Talking to our Blu-ray pushing buddy on twitter, I feel like spinning this thought out a little more:
@muhootsaver_7: Why do some ppl think REDLINE is “hyped”? If the worst comment about the movie is “bland storyline but still a great eye candy”…
@omonomono: because some people say it’s the best thing ever (not disagreeing)!
@muhootsaver_7: BUT IT IS. Jokes aside, I don’t think it’s overrated if not underrated. Haven’t felt this satisfied after a movie for a long time
@omonomono: Anytime when someone expects to like the show they’re going to see due to “word on the street” and ends up disliking it…
Just to be clear, we’re talking about the Madhouse-produced animation flick REDLINE, or Redline, and not the 2007 live action movie. And there is strong evidence that there is hype, even if it is not very wide-spread hype.
Basically, I’m wondering if there is a hype gap. I’m thinking given the lack of dimensionality of Redline’s modus operandi, the filmmakers were likely only caring for a narrow segment of animation fans. Perhaps in 1995 that would overlap with most animation fans in the west, but certainly not by 2005 standards, let alone 2011 standards.
Having not yet watched Redline (saving this cherry until when the time is right), I can’t say if my assumption about dimensions apply or will the animation be so viscerally communicative in which it can bridge the differences between any open-minded viewer of itself: so vastly different people can come together about it. So I won’t make any assumptions about that for Redline. And it is well-given that any works of modern entertainment of big enough viewership will have its detractors.

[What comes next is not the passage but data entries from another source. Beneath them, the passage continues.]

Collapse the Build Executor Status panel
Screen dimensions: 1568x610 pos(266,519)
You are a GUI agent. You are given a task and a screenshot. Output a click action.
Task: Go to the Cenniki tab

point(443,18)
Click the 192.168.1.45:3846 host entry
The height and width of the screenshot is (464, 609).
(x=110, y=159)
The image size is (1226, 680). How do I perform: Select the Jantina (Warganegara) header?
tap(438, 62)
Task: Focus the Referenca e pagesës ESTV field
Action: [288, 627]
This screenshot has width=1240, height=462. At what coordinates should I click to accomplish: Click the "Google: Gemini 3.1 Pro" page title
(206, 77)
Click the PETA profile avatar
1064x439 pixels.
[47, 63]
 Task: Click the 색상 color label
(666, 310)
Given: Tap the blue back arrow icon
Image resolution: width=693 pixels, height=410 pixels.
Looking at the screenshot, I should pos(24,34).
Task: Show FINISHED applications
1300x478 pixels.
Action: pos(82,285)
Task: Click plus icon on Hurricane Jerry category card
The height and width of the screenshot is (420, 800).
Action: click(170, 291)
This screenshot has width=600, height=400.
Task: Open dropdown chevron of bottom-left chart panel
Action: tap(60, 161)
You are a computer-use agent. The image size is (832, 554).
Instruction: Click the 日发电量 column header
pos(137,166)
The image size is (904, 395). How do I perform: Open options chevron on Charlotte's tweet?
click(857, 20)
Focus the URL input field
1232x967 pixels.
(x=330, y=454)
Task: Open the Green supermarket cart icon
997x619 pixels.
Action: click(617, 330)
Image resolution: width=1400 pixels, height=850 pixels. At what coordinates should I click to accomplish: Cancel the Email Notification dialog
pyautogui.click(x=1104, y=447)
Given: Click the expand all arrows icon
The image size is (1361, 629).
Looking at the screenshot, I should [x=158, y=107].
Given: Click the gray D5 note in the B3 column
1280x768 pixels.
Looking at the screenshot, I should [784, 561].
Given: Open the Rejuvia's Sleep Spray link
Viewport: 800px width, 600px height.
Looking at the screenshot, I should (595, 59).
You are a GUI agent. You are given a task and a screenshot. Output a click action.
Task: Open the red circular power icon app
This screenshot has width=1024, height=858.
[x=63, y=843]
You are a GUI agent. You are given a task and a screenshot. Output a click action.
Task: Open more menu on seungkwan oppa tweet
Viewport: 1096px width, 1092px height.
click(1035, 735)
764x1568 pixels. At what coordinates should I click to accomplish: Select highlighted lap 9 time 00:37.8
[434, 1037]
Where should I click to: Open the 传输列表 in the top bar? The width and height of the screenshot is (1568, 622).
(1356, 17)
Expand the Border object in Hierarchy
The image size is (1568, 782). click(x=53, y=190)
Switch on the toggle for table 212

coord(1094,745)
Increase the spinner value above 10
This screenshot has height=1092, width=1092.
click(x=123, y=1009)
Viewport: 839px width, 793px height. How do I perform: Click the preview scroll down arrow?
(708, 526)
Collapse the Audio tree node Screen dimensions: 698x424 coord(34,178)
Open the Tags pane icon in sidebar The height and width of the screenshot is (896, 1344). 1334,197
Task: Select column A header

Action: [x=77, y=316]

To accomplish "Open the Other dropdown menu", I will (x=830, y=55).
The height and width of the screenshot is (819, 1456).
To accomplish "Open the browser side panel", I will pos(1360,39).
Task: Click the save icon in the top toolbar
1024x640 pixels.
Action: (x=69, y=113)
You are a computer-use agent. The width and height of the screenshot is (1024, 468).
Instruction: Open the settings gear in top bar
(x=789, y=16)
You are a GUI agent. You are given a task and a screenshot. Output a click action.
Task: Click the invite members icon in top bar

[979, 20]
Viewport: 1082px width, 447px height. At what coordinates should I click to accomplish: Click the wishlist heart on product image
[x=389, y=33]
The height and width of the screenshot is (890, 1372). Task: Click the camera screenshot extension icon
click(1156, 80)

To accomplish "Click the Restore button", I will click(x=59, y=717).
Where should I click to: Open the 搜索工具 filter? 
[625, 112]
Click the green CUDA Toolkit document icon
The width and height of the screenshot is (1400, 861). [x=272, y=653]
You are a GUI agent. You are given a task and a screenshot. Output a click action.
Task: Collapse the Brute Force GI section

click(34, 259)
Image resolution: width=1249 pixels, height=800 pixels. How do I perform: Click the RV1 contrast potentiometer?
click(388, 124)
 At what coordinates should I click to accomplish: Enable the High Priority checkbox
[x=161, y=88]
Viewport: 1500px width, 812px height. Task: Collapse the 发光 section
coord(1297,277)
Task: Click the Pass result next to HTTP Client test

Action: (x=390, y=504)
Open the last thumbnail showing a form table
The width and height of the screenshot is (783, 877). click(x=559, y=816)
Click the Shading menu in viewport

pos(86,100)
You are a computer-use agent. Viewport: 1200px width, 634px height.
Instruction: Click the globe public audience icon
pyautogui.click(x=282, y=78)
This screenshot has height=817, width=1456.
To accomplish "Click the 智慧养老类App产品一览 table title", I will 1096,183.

But isn’t the obvious answer, rather, that Redline is what is commonly called an art film? Twitch compares it to Mind Games. And Mind Games is no blockbusting pleaser either. And it’s almost a shared virtue that the mainstream audience just don’t dig art house fares. I would almost say that Redline’s particular penetration in certain segments of the west is probably just as big of a testimony of Redline’s obvious qualities mixed with the nature of how that particular fandom has developed from ages ago, during the era when “japanimation” is synonymous with gratuitous sexuality and violence.
I mean, speaking of sales figures, how are we suppose to interpret it? It may be bad that it cannot sell 40000+ copies, but is that expectation even within a nautical mile of realistic? If Redline sold 4000+ copies of Blu-ray and DVDs, isn’t it good for the film? [How many units of Fractale is that? LOL? 5?] Maybe it is fair to say that a lot of good anime don’t get a fair shake at the box office or Oricon charts. But that would be making the assumption that these are good anime (by some common metric). And since I said I won’t, I won’t.
Not until I watch the damned thing, at least. You know, for something that is potentially market-transcending, they sure are doing one heck of a job burying it in terms of marketing. The hype is not very wide spread, even if it is there. And maybe that is for the best!